Active Campaign Exploits Cisco and Citrix 0-Day Vulnerabilities to Implement Persistent Webshells

In today’s rapidly evolving cyber landscape, the emergence of advanced threat actors wielding zero-day vulnerabilities has become a pressing concern for enterprises worldwide. These actors are not just opportunistic hackers; they are highly organized, well-resourced, and possess a sophisticated understanding of enterprise environments. Recently, Amazon’s threat intelligence team reported alarming findings: these actors are actively exploiting previously undisclosed zero-day vulnerabilities in critical enterprise systems, and they are deploying custom webshells to maintain administrative access across compromised networks.

The campaign came into focus with the targeting of Cisco’s Identity Service Engine (ISE) and Citrix systems. This revelation shines a light on the tactics of a sophisticated adversary that exhibits not only depth of technical knowledge but also an alarming capability to disrupt essential business operations. Amazon’s discovery was first flagged through their MadPot honeypot service, which identified exploitation attempts against the Citrix Bleed Two vulnerability prior to its public disclosure, a testament to how quickly such vulnerabilities can become weapons in the hands of malicious actors.
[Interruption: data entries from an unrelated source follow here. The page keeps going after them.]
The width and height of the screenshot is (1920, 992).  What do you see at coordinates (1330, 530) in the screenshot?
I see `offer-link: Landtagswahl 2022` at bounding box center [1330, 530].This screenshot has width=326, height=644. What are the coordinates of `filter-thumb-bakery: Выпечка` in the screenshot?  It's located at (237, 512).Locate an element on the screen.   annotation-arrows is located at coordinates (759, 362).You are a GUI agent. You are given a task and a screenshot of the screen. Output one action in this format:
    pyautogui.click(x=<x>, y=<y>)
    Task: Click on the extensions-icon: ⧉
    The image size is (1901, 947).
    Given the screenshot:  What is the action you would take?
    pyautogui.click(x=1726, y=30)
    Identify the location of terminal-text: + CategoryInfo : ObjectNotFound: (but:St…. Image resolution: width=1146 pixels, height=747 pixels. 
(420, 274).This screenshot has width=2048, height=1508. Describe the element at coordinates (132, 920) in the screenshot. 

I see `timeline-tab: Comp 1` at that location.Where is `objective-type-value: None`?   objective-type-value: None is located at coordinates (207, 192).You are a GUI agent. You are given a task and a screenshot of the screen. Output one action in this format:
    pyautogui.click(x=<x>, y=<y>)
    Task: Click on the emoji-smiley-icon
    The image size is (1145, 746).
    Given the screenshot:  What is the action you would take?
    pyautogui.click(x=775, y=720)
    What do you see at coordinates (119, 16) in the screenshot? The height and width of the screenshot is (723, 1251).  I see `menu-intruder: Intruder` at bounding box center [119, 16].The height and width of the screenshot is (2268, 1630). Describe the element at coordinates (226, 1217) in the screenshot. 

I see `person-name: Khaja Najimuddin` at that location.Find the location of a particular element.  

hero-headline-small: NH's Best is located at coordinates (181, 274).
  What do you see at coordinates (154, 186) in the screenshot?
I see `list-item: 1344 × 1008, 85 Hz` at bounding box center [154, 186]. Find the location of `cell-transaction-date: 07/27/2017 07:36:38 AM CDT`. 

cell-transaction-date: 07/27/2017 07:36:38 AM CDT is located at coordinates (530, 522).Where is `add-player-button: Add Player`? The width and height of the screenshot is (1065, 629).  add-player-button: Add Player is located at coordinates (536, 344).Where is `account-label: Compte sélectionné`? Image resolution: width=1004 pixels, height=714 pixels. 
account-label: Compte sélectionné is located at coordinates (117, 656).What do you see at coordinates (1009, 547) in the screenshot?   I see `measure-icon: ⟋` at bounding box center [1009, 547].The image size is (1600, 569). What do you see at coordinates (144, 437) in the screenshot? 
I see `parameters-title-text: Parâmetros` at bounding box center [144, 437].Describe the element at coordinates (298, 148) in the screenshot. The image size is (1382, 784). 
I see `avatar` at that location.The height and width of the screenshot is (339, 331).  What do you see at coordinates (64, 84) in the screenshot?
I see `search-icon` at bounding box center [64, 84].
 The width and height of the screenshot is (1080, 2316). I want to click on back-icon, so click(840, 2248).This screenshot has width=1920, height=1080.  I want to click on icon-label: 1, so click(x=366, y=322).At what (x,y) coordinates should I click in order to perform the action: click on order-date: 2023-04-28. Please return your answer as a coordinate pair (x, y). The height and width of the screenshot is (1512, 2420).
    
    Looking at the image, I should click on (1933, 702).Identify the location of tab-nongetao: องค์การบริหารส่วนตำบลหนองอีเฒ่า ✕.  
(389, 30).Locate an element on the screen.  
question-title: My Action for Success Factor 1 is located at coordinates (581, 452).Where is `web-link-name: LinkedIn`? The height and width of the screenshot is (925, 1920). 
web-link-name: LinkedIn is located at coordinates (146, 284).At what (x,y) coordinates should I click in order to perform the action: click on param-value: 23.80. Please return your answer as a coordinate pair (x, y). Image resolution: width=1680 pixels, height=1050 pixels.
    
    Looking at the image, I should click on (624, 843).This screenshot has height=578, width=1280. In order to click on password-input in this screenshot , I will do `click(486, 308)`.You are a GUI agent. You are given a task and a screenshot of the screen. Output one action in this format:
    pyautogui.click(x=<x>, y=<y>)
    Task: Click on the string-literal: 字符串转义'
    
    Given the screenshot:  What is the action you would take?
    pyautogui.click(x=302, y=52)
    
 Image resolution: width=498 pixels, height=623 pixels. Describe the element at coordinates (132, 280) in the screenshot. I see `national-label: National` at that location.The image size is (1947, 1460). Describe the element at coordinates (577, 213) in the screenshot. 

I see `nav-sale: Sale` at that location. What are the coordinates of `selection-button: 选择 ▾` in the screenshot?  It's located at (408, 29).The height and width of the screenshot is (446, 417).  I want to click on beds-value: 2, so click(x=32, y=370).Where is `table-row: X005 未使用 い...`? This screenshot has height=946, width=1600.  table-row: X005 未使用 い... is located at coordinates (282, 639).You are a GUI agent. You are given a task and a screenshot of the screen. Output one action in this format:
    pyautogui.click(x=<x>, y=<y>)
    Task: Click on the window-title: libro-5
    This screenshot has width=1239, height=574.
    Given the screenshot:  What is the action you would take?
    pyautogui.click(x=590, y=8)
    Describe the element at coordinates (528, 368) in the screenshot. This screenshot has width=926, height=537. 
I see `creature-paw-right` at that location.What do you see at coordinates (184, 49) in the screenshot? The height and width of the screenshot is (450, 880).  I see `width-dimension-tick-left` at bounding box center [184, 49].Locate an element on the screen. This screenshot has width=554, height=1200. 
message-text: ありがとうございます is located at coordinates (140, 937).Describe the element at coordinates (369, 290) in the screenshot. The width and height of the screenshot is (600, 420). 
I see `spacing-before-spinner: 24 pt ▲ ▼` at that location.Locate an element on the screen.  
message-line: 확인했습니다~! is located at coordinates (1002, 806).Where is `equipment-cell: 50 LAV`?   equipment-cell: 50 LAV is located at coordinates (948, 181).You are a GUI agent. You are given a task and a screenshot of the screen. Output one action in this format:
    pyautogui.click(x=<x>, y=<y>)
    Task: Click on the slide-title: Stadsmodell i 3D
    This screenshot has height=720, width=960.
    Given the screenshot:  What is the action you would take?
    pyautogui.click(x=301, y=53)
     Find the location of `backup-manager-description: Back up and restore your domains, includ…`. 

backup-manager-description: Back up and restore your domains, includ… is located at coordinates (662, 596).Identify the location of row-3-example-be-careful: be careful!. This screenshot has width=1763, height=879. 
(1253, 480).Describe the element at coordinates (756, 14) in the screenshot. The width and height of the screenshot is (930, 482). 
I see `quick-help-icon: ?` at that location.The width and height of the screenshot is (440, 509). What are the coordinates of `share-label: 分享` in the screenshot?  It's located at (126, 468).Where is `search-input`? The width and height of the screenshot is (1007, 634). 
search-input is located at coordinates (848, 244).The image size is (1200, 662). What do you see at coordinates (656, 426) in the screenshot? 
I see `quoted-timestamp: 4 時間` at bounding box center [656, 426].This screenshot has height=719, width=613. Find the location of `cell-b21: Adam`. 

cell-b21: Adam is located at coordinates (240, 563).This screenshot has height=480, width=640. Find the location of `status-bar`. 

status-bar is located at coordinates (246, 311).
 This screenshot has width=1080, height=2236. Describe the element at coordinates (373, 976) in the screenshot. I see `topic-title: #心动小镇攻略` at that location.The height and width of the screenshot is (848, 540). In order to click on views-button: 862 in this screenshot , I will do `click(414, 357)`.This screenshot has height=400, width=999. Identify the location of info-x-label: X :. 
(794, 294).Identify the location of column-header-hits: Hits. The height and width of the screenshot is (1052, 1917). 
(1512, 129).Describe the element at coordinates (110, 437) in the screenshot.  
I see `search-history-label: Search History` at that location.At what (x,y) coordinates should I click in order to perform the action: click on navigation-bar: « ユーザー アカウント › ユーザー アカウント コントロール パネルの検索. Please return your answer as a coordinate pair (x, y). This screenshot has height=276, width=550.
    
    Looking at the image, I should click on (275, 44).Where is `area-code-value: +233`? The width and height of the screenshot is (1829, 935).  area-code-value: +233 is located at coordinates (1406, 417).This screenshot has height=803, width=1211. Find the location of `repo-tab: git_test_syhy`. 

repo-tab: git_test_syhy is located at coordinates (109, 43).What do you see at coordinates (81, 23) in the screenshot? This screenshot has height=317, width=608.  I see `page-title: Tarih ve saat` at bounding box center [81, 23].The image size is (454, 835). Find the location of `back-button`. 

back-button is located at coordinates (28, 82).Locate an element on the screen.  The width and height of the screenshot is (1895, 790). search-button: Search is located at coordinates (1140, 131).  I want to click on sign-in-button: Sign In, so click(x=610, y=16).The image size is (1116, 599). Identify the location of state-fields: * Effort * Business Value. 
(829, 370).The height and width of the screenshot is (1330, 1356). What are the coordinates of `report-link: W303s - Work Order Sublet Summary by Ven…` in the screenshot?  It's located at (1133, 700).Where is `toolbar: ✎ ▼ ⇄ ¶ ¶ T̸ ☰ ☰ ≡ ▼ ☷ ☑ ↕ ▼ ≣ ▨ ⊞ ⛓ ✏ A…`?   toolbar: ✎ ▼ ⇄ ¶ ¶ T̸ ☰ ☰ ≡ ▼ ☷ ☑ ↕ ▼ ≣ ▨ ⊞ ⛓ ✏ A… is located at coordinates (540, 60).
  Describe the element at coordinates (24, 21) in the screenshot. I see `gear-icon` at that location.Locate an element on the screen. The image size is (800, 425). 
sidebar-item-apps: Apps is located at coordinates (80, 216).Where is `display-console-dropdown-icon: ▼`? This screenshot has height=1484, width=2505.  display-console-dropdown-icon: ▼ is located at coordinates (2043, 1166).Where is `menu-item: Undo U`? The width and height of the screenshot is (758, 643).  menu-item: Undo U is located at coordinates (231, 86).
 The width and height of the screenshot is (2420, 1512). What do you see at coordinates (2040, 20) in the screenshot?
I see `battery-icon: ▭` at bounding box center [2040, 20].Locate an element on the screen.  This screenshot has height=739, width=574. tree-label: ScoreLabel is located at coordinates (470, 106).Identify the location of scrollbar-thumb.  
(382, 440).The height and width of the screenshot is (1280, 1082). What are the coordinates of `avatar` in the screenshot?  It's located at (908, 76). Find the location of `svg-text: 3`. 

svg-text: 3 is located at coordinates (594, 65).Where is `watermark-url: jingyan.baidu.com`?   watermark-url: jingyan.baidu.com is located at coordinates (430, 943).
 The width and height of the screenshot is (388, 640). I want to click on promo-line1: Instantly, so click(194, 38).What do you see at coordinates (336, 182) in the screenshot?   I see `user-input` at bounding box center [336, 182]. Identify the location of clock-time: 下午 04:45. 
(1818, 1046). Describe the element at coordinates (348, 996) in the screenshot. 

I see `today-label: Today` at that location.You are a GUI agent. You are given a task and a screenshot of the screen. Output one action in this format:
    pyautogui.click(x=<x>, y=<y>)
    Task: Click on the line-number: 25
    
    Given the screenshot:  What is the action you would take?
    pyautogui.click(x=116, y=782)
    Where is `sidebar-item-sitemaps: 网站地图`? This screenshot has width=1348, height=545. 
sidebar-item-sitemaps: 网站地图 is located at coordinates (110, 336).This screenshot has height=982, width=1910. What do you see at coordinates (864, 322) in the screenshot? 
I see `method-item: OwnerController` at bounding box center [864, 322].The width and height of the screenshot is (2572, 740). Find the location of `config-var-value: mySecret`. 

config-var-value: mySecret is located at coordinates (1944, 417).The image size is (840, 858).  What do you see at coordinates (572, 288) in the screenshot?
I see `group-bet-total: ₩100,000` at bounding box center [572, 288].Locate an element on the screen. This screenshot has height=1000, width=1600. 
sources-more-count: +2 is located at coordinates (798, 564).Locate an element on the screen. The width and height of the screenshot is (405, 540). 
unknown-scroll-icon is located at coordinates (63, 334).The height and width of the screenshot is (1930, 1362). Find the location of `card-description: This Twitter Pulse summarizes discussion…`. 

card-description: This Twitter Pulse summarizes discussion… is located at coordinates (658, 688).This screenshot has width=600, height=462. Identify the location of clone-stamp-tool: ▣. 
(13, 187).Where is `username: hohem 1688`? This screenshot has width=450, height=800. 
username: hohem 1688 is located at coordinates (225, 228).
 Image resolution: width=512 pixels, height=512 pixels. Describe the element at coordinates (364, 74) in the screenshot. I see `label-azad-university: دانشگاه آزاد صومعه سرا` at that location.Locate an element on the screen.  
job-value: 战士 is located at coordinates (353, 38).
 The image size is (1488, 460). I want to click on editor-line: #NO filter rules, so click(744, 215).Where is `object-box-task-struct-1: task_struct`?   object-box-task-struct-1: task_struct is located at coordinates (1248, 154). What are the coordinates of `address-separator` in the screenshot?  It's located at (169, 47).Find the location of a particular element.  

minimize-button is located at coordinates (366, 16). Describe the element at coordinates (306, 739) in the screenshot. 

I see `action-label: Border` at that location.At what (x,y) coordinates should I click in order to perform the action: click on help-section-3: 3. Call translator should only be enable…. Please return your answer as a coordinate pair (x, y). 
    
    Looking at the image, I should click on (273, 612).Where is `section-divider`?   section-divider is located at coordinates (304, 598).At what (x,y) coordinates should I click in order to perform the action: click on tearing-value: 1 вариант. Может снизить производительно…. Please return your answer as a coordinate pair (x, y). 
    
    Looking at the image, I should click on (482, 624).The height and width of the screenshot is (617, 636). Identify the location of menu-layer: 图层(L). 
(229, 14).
Building on these findings, Amazon Threat Intelligence unearthed a companion zero-day vulnerability impacting Cisco ISE. This exploit takes advantage of a deserialization vulnerability on an undocumented endpoint, enabling pre-authentication remote code execution. The critical status of CVE-2025-20337 is significant; it allows attackers to gain administrator-level access without requiring valid credentials, a nightmarish scenario for any enterprise.

The evidence of simultaneous exploitation of these vulnerabilities suggests a troubling trend: sophisticated threat actors are indiscriminately targeting internet-exposed systems, casting a wide net across critical infrastructure. This raises essential questions about how well organizations are prepared to defend against such attacks and whether they have the necessary resources to stay ahead of advanced threat actors.

Custom Webshell Evasion and Persistence Techniques

Following the successful exploitation of these vulnerabilities, attackers deployed a highly specialized webshell that masqueraded as a legitimate Cisco ISE component known as IdentityAuditAction. This custom-built backdoor is remarkable not only for its technical sophistication but also for its operational design, tailored specifically to blend into Cisco ISE environments. By employing advanced evasion techniques, the webshell was capable of bypassing traditional security detection mechanisms, marking a new level of complexity in cyber threats.

One of the standout features of this webshell is its operational model: it runs entirely in memory, which minimizes forensic traces and alerts to security teams. This stealthy approach allows attackers to maintain a low profile while executing their objectives. Furthermore, the attackers utilized Java reflection to inject their code into existing application threads, registering themselves as an HTTP request listener on the Tomcat server, thereby gaining more control over the targeted environment.

In a bid to further camouflage their activities, the threat actors implemented non-standard DES encryption alongside custom Base64 encoding. These measures are specifically designed to thwart detection systems, making their operations even harder to identify and trace. Accessing this webshell necessitated knowledge of specific HTTP headers and an additional authentication layer, reinforcing the notion that this is not simply the work of amateur hackers but rather an intricate operation indicative of nation-state actors or highly skilled cybercriminal organizations.

The attackers’ custom tooling points to an impressive proficiency in enterprise Java applications, deep knowledge of Tomcat internals, and a strong understanding of Cisco ISE architecture. Such expertise is not commonly found in publicly available documentation, suggesting that these adversaries might have insider information or access to non-public vulnerability details.

Organizations must take serious note of the implications: identity management systems and remote access infrastructures are prime targets for such advanced threat actors. In response, security teams should urgently implement defense-in-depth strategies coupled with robust anomaly detection capabilities. This layered approach will help detect unusual behaviors that signal a breach or an attempted exploit.

Moreover, organizations should consider implementing firewall-based access restrictions to privileged security appliance endpoints and management portals. By doing so, they can significantly limit exposure to these potentially devastating pre-authentication exploits, thus fortifying their defenses against a growing number of sophisticated cyber threats.